El neoliberalismo, impuesto a sangre y fuego desde la presidencia de Ronald Reagan en la década de 1980, benefició a una pequeñísima elite en detrimento de las grandes mayorías.

Estados Unidos, sin dudas, se constituyó en la potencia dominante mundial en este pasado siglo. Su empuje arrollador, desde la llegada de los primeros cuáqueros en 1602 en el legendario May Flower a las costas de lo que hoy es Massachusetts, no se detuvo por años. Esa instalación de europeos trasladados al nuevo continente dio como resultado la expansión máxima del capitalismo. La nación creció sin parar durante un par de siglos, terminando de superar a Europa en su desarrollo económico. La industria estadounidense -basada en un portentoso avance científico-técnico sin igual en el mundo- pasó a ser ampliamente dominante.

El hecho de ser “tierra de promisión” desde mediados del siglo XIX, ya independizada de la corona británica, atrajo a migrantes de todo el mundo. Su sociedad fundadora, originariamente anglosajona y protestante, pasó a ser un crisol de etnias; pero no puede olvidarse que el racismo eurocéntrico que la constituyó estuvo siempre presente, y se mantiene en nuestros días. Los wasp (“avispa” en inglés, y también acrónimo de white anglo saxon protestant, “blanco anglosajón y protestante”) siguen siendo el núcleo duro del país (la mayoría, por cierto), y su dominio va de la mano de su racismo. Los pueblos originarios de América del Norte, los llamados “pieles rojas” por los invasores europeos -apaches, navajos, sioux, cheyenes, cheroquis, cayuga, mohawk, etc.- fueron diezmados: exterminados en algunos casos, confinados a infames reservaciones en otros. La población del África negra traída como mano de obra esclava, si bien gozó de libertad civil desde la abolición de la esclavitud en 1860 -lo que dio inicio a la Guerra de Secesión-, continúa siendo sistemáticamente excluida (la mayoría de los presos son afroamericanos). Y la inmensa mayoría de inmigrantes latinoamericanos que constituyen una imprescindible mano de obra para su economía, no deja de ser también marginalizada.

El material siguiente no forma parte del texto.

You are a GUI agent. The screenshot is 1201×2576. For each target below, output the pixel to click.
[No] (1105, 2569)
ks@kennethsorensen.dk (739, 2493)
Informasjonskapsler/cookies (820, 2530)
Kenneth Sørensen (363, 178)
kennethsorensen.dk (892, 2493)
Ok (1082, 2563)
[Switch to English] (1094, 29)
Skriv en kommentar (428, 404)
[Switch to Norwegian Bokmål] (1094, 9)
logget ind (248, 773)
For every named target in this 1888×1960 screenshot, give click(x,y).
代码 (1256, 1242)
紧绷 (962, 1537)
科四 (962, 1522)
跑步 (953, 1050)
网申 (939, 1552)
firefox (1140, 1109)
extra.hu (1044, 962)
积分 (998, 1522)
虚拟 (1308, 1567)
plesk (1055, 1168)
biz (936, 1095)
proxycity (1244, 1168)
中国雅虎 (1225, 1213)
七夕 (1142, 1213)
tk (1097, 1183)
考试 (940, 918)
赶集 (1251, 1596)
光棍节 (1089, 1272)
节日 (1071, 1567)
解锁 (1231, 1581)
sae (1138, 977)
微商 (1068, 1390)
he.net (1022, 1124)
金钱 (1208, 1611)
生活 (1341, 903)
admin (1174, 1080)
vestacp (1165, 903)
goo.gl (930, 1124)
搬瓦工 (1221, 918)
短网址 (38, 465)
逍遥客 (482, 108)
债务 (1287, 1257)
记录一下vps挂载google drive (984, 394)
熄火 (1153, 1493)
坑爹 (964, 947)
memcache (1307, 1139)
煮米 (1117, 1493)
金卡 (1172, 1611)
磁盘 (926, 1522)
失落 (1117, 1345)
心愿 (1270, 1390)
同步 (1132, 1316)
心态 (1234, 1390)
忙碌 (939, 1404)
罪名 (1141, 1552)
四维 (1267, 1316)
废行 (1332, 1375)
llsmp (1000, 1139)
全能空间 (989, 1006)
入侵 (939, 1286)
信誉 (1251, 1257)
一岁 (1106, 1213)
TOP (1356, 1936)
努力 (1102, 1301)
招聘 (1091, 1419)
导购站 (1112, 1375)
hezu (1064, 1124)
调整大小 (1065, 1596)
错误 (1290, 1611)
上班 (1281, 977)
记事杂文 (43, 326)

Esa sociedad, enriquecida como ninguna otra en la Tierra, con una clase dominante que desde el siglo XIX se concibe portadora de un supuesto destino manifiesto que le obligaría a llevar a cabo la sacrosanta misión de promover los ideales de libertad y democracia en todo el planeta, después de la Segunda Guerra Mundial en 1945, se sintió inigualable, todopoderosa. Terminada esa conflagración, el poderío de Washington era excepcional: con Europa destruida, rescatada de las “garras del comunismo soviético” con el Plan Marshall, su producción representaba alrededor de la mitad del Producto Bruto Global. Detentadora del monopolio del arma nuclear, sin haberse resentido en su propio territorio -lo que sí le sucedió a su rival la Unión Soviética al igual que a toda Europa-, gran productora de petróleo y con una tecnología que deslumbraba, su dominio del mundo parecía asegurado. El consumo despilfarrador de su sociedad se disparó en forma incontrolada.

Tan fenomenal fue ese despilfarro (automóviles V-8 y V-12 eran los normales) que, paulatinamente, el país en su conjunto fue comenzando a consumir más de lo que producía. Ahí se sentaron las bases de su posterior declive. O derrumbe en tanto superpotencia, como actualmente podría pensarse que está sucediendo. Hoy día Estados Unidos no está acabado, ni remotamente; pero sí entró en un proceso de deterioro indetenible. Consumir más de lo que se produce lleva inexorablemente a vivir del crédito. Esa nación, super poderosa sin dudas, cada vez más vive del crédito o, si se quiere, de tomar como propio lo que no es propio (el Amazonas, por ejemplo, lo pone como “protectorado internacional”, preparando su entrada en esa zona, obviamente para agenciarse de los recursos que siente como propios -biodiversidad de la pluviselva tropical, minerales estratégicos y reserva de agua dulce- pero que, “por casualidad”, no están en su territorio). Su deuda (98% de su PBI) y su déficit fiscal (3,3 billones de dólares, equivalente al 16% del PBI) son impagables en términos técnicos. ¿En qué se sostiene su poderío? En su moneda, que en realidad ya no tiene un respaldo genuino. Si se quiere decir de otra forma: ¿qué respalda al dólar? Sus inconmensurables fuerzas armadas. Dicho de otro modo: al que se le opone, se le invade (como se hizo, por ejemplo, con Irak o con Libia), o se le declara “invadible” (“eje del mal” se les llamó desde la presidencia de Bush hijo), como sucede con Irán, Venezuela, Corea del Norte, justamente países todos que comenzaron a negociar su comercio exterior en monedas distintas al dólar (euro, yen, yuan, rublo, cesta de divisas).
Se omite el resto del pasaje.